NEW YORK (AP) — It's not just the musical "Hairspray" that will air live on NBC Wednesday night. So will a handful of the show's commercials.
NBC hopes some innovative approaches will keep viewers interested and point the way toward more creativity among advertisers at a time viewers are accustomed to fast-forwarding through commercials. The live musical, which is quickly becoming a December tradition for NBC, is "the biggest test kitchen that we could possibly have," said Linda Yaccarino, chairwoman of advertising sales and client partnerships at the network, on Tuesday.
The live commercials hearken back to the early days of television.

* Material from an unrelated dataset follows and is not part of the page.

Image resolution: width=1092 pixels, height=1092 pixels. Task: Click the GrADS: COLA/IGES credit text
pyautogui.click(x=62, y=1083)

On Wednesday, Toyota will air a live commercial that's styled after the 1960s setting of the musical, featuring the 2017 Corolla alongside a 50-year-old model of the car.
During another break, Reddi wip will be featured in a musical commercial choreographed by the "Hairspray Live!" team and featuring crew and cast members. NBC says it is inspired by the whipped cream brand's history of being delivered to the door by milkmen years ago.

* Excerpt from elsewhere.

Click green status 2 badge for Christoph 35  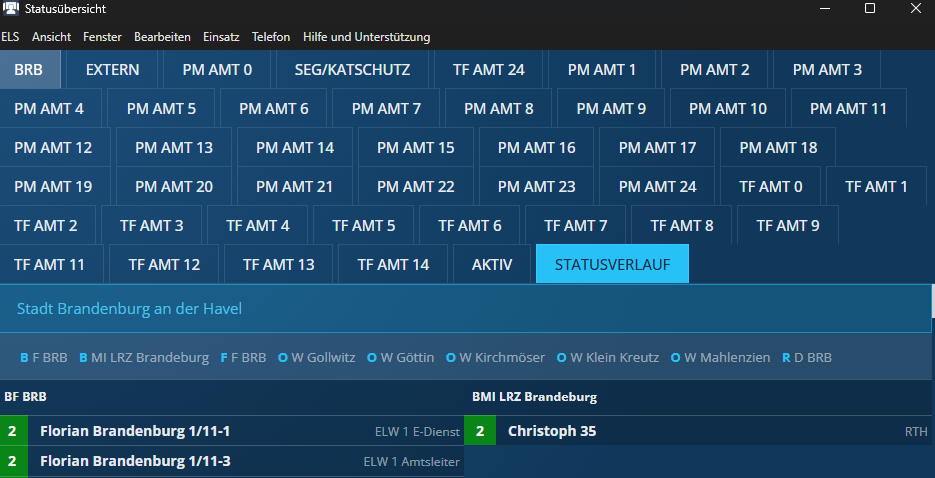[x=479, y=431]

Similarly, actor Derek Hough, who plays Corny Collins in "Hairspray Live!," will stay in character following a musical number to extol the virtues of Oreo cookies.
In a couple of other commercial breaks, NBC will show live backstage scenes from the musical on a split screen with ads.
Ads are necessary for the TV industry to do business, said NBC Entertainment Chairman Bob Greenblatt. But the more the network can do to combat the letdown feeling that viewers often have during commercial breaks, the better for all involved, he said.
"The more you can make the audience feel that the ads are part of the zeitgeist of the show, the less they feel like, 'oh, it's a pharmaceutical ad in the middle of this joyous musical,'" Greenblatt said.
The Super Bowl every year is considered a creative showcase for advertisers, and Greenblatt said he'd like to provide more opportunities to do that other times during the year.
"I want to make the whole experience for viewers as good as it possibly can be," he said.
Yaccarino said there was more demand from advertisers for such experimentation in "Hairspray Live!" than NBC had the capacity to do at this point. NBC would not discuss what advertisers are charged for the special commercials compared to more typical ads.